Attachment: Possible patch

(Includes the insecure form submission prompt, notificationbox version)

This is still an alert but I was thinking that I could convert it into a notification in a followup bug.

Comment 4

[Philip Chee]

Comment on attachment 680870 [details] [diff] [review]
Possible patch

> +      <method name="notify">
> +        <parameter name="aFormElement"/>
> +        <parameter name="aWindow"/>
> +        <parameter name="aURI"/>
How about aActionURI ?

(tested on https://bug90392.bugzilla.mozilla.org/attachment.cgi?id=43175)

> +            if (!aFormElement || ! aWindow || !aURI)
Extraneous space.

> +            try {
> +              uri = aFormElement.nodePrincipal.URI;
> +            } catch (e) {}
When does this throw?

WFM so f=me

Comment 5

[neil@parkwaycc.co.uk]

(In reply to Philip Chee from comment #4)
> (From update of attachment 680870 [details] [diff] [review])
> > +            try {
> > +              uri = aFormElement.nodePrincipal.URI;
> > +            } catch (e) {}
> When does this throw?
I was just porting the PSM code, it checks the nsresult.

Comment 6

[Bruno Harbulot]

Bug 799009 says that the warning about leaving a secure site (#2) is "outdated".

I'm not convinced this is the case. Of course, this warning was effectively useless, since it occurred at a point where the action could no longer be prevented. As such there's no point keeping it indeed. However, having the ability to stop that action would be good (bug 289847).

There are sites out there that pass sensitive information (or authentication tokens) from an HTTPS page to an HTTP page (possibly relying on a subsequent automatic redirection to HTTPS), sometimes in an explicit link, sometimes just by changing window.location.href via JavaScript.
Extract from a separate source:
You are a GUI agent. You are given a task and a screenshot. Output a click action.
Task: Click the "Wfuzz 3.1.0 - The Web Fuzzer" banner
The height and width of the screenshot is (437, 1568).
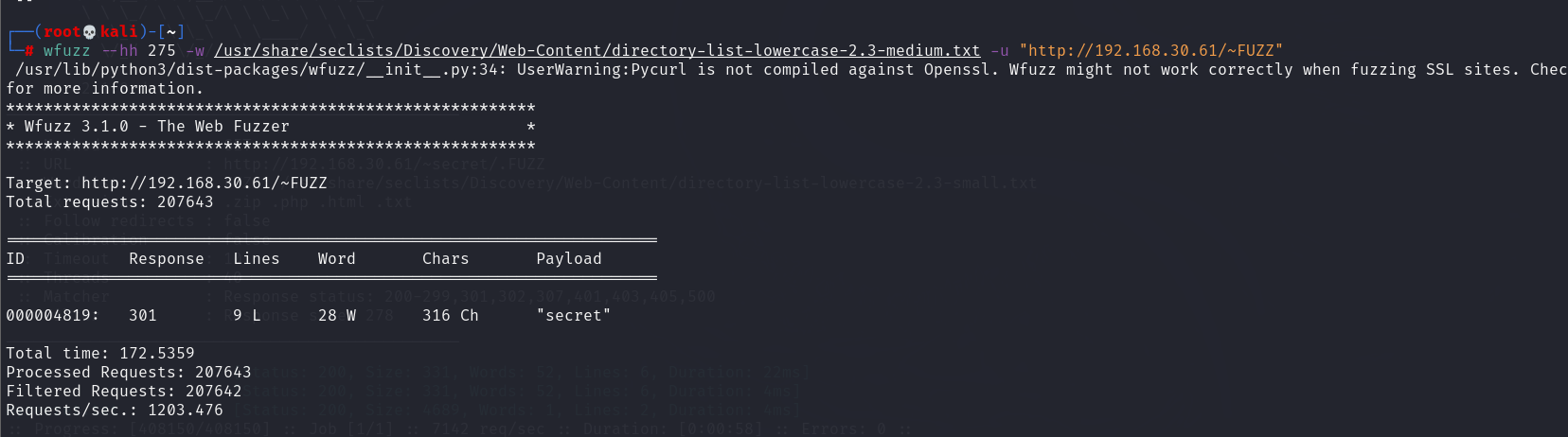tap(156, 127)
Such behaviour should be warned against, and should also be preventable by the user.

Without any browser warnings, and more particularly when automatic redirections from HTTP to HTTPS are present on the site, information leakage can go completely unnoticed (including for the site developer).

Comment 7

[neil@parkwaycc.co.uk]

Comment on attachment 680870 [details] [diff] [review]
Possible patch

Bah, why didn't I just request r? in the first place...

Oh yeah, in case you wanted to go with attachment 680485 [details] [diff] [review].

I assume from the f+ that you are happy with this approach.

Comment 8

[Ian Neal]

(In reply to neil@parkwaycc.co.uk from comment #7)
> Comment on attachment 680870 [details] [diff] [review]
> Possible patch
> 
> Bah, why didn't I just request r? in the first place...
> 
> Oh yeah, in case you wanted to go with attachment 680485 [details] [diff] [review]
> [review].
> 
> I assume from the f+ that you are happy with this approach.

r=me with the already mentioned nits fixed.

Comment 9

[neil@parkwaycc.co.uk]

Pushed comm-central changeset 7a8e57d2fbc2.